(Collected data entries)
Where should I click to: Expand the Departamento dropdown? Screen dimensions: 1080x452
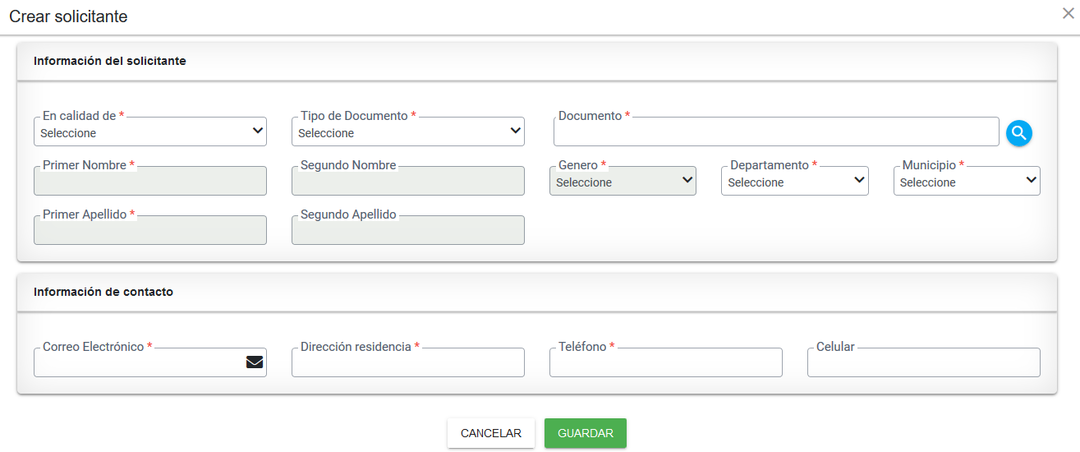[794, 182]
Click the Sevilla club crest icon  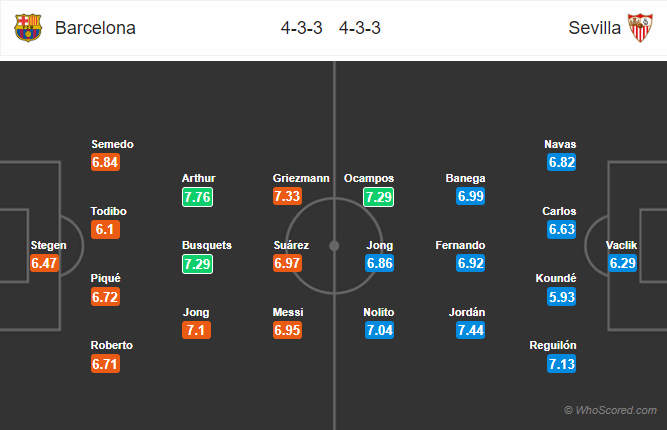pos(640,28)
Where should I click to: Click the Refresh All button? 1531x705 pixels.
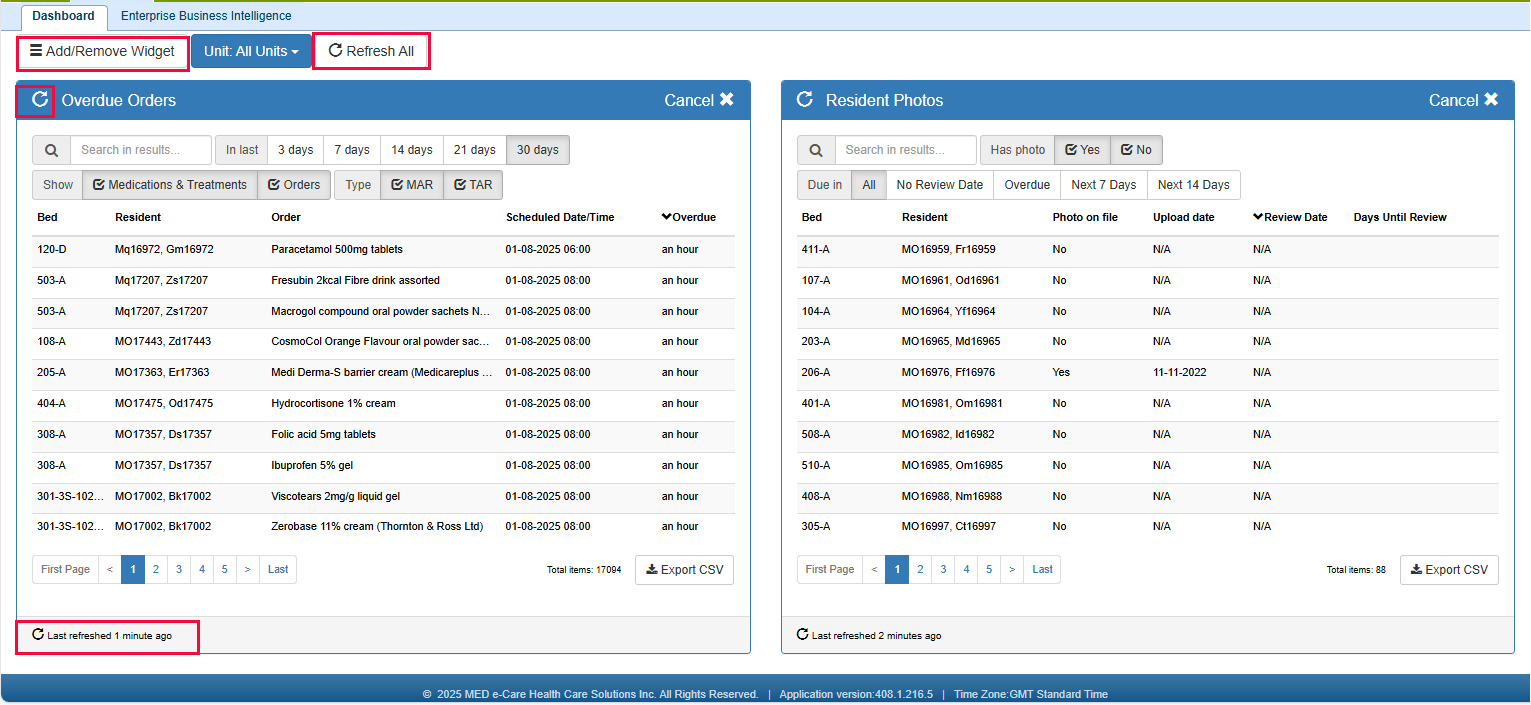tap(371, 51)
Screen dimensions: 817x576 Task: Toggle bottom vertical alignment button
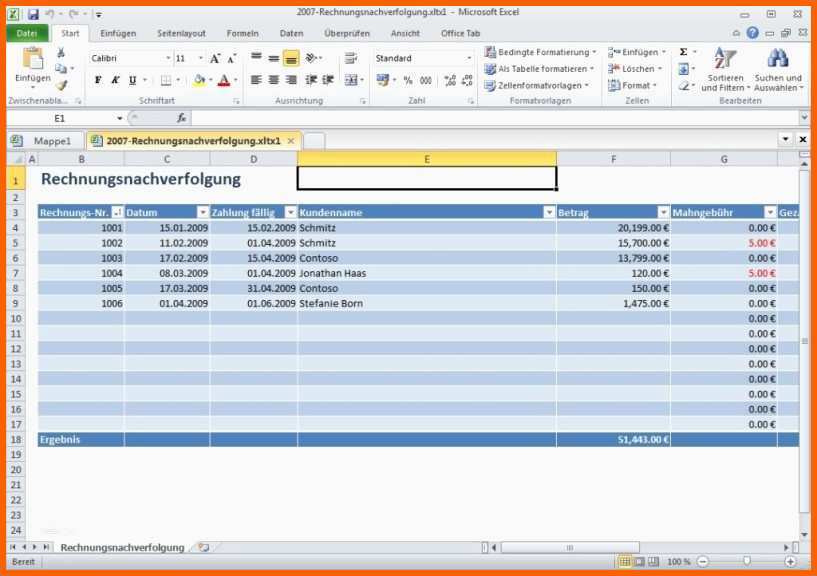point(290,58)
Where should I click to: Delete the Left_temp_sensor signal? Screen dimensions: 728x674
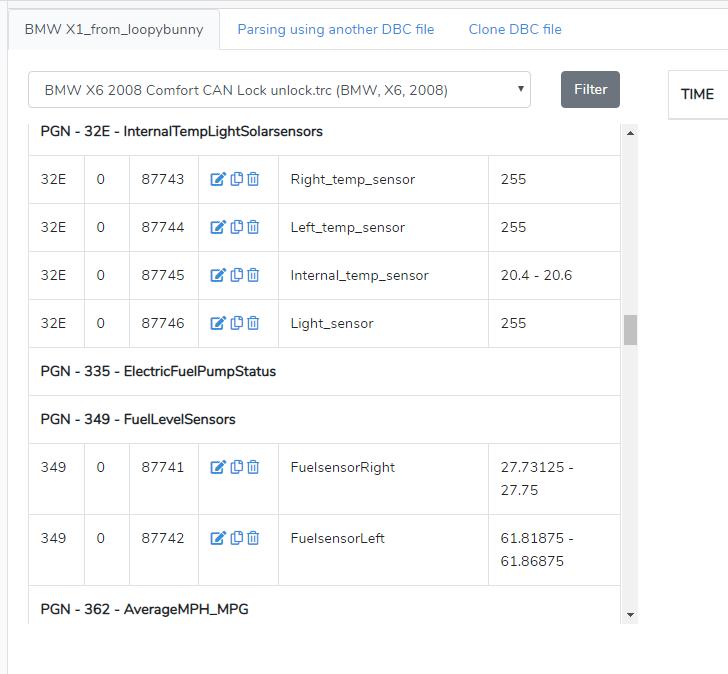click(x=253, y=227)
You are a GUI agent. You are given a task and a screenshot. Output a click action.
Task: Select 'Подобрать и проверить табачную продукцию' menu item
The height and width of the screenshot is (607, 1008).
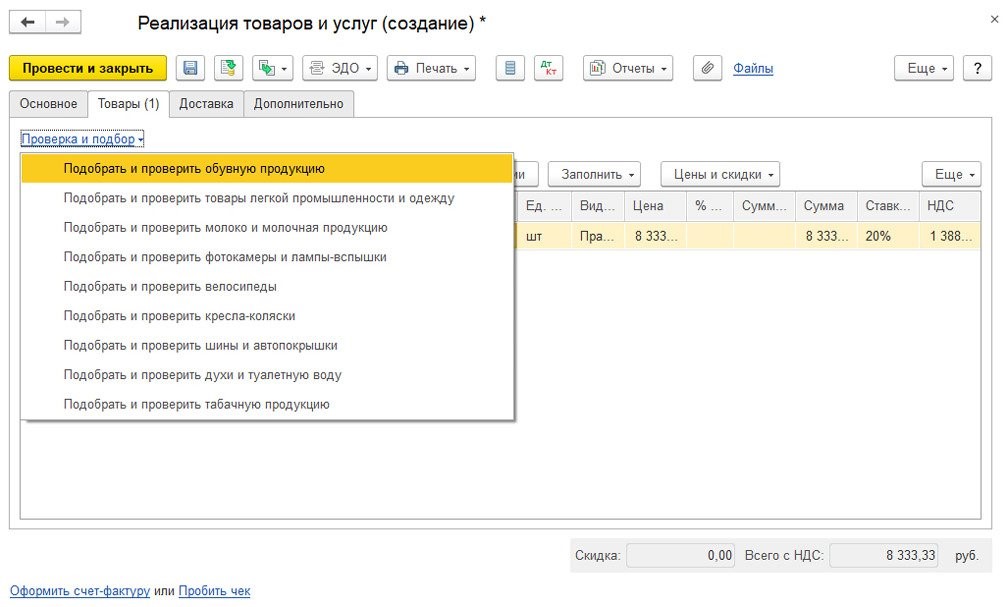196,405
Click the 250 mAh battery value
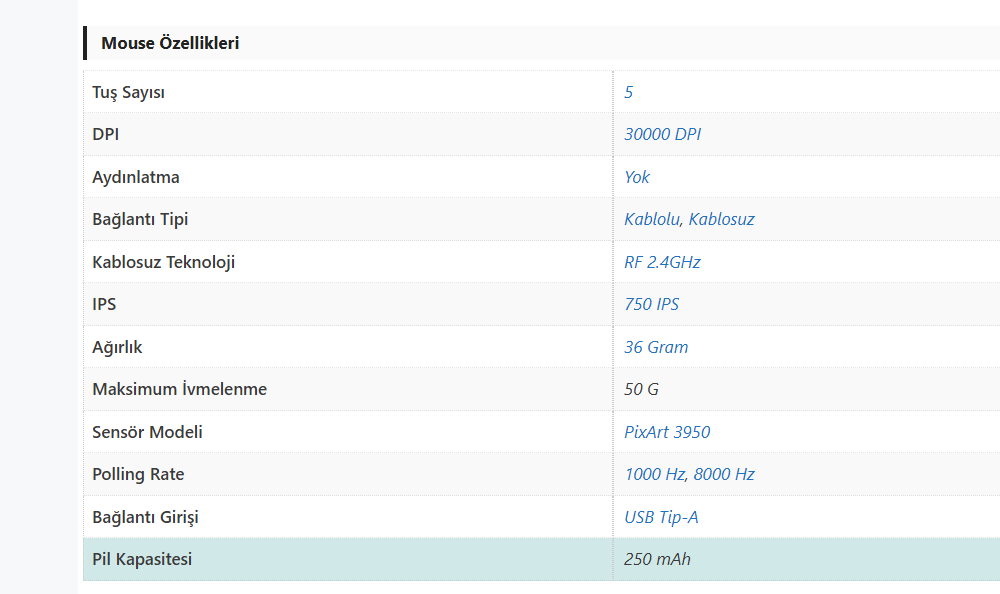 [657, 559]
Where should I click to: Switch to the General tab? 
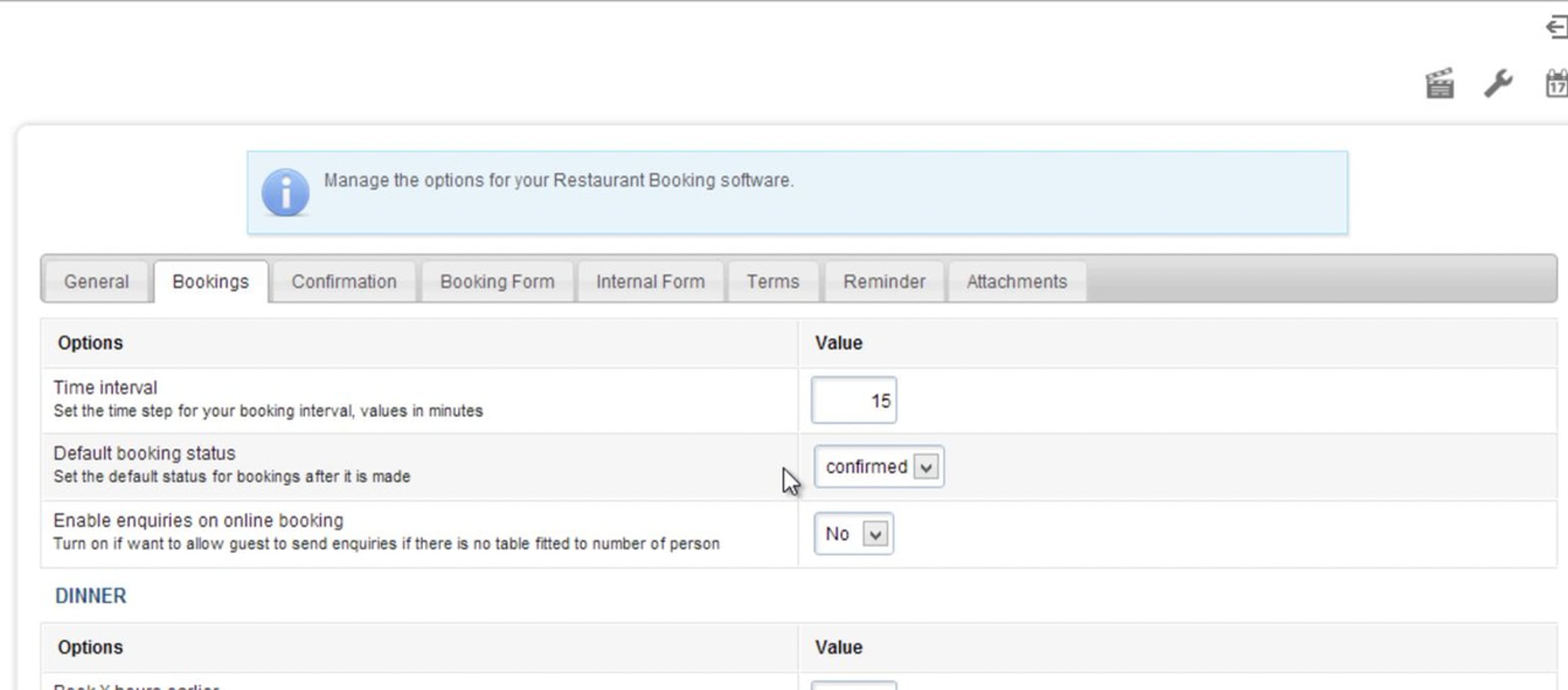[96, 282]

Assignment |
Which lines run from the one containing "You are a GUI" to the end of the entries above? Write them out exactly, leaving out every picture.

Task answer |
You are a GUI agent. You are given a task and a screenshot. Output a click action.
Task: Select 'Подобрать и проверить табачную продукцию' menu item
The height and width of the screenshot is (607, 1008).
196,405
Click the 250 mAh battery value
 [657, 559]
Where should I click to: Switch to the General tab? 
[96, 282]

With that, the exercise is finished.